== SELECTED TEXT ==
========
Hi! While working on the “reproducible builds” effort [1], we have noticed that perl could not be built reproducibly. The attached patches will fix that with our current experimental framework. I hope the description of each patch is enough to understand their purpose. [1]: https://wiki.debian.org/ReproducibleBuilds
Thanks, this is awesome! I only had a quick look so just a couple of notes and questions for now. Is this because of the date header in manpages? Setting the POD_MAN_DATE environment variable could/should suffice for that, I think. See debian/patches/fixes/pod_man_reproducible_date.diff I expect this needs to be made configurable for upstream to accept it. Also, it might be safer to replace __DATE__ and __TIME__ with some placeholders rather than dropping them, at least until this is upstreamed. There might well be some crazy things parsing 'perl -V' output or something like that which could choke if the lines are left out altogether. and later I assume the first is the correct one. Not sure the 'touch' part belongs in gen-patchlevel, which currently just prints to STDOUT. But I can see it would be nice to pick up the mtime while reading the patches anyway. I wonder if we could/should use the changelog date instead, though. The whole thing of writing $patchlevel_date into perlbug to see how old this perl is feels weird...
Niko Tyni: This is needed to have reproducible mtimes in data.tar and control.tar. This is done right before calling dpkg-source. I went ahead with removing the values because there were already #ifdefs. But maybe the value of cf_time should be passed through `-D` or something similar. I'm not sure what the best way is. Oops. The later is the one to pick. 'D' is incompatible with 'u'. I believe this is a matter of taste. :) Thanks for having a look,
Ah, right. Sorry about that.
========
== EXTRACTED RECORDS ==

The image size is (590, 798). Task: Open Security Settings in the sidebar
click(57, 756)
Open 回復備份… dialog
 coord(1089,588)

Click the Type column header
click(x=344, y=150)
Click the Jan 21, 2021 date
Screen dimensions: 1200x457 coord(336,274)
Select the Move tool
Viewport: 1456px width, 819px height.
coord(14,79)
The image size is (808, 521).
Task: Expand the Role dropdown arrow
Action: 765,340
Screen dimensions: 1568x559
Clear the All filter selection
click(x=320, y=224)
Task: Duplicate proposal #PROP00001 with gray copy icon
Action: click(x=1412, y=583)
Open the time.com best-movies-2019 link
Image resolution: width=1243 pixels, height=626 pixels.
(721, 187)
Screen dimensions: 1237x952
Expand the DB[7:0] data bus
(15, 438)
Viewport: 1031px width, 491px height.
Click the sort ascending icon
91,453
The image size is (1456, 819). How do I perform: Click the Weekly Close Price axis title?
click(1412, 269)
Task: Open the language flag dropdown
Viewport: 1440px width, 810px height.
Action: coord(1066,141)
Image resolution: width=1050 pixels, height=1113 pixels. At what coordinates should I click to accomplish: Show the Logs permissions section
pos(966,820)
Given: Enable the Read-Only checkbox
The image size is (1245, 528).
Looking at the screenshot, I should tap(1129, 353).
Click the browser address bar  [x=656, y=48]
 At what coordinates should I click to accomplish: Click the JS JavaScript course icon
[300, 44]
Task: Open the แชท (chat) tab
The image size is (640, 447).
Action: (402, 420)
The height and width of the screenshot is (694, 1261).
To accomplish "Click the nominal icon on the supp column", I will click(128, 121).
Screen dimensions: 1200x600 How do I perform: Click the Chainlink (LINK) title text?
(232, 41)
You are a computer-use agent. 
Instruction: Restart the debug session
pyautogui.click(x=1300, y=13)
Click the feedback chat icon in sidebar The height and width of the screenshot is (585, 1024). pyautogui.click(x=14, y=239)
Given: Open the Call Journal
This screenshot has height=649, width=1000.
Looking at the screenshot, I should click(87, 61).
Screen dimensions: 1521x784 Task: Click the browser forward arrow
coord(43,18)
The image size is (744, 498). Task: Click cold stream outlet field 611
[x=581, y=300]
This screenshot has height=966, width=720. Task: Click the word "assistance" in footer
========
== SET TASK 1 ==
From the thread about reproducible perl builds, return the passage that begins at the words "Niko Tyni: This" and stops after "Sorry about that.", copied word for word.
== SET TASK 2 ==
Identify each line of the records that contains the string "dropdown" and copy those lines unchanged.

== TASK RESULT 1 ==
Niko Tyni: This is needed to have reproducible mtimes in data.tar and control.tar. This is done right before calling dpkg-source. I went ahead with removing the values because there were already #ifdefs. But maybe the value of cf_time should be passed through `-D` or something similar. I'm not sure what the best way is. Oops. The later is the one to pick. 'D' is incompatible with 'u'. I believe this is a matter of taste. :) Thanks for having a look,
Ah, right. Sorry about that.

== TASK RESULT 2 ==
Task: Expand the Role dropdown arrow
Task: Open the language flag dropdown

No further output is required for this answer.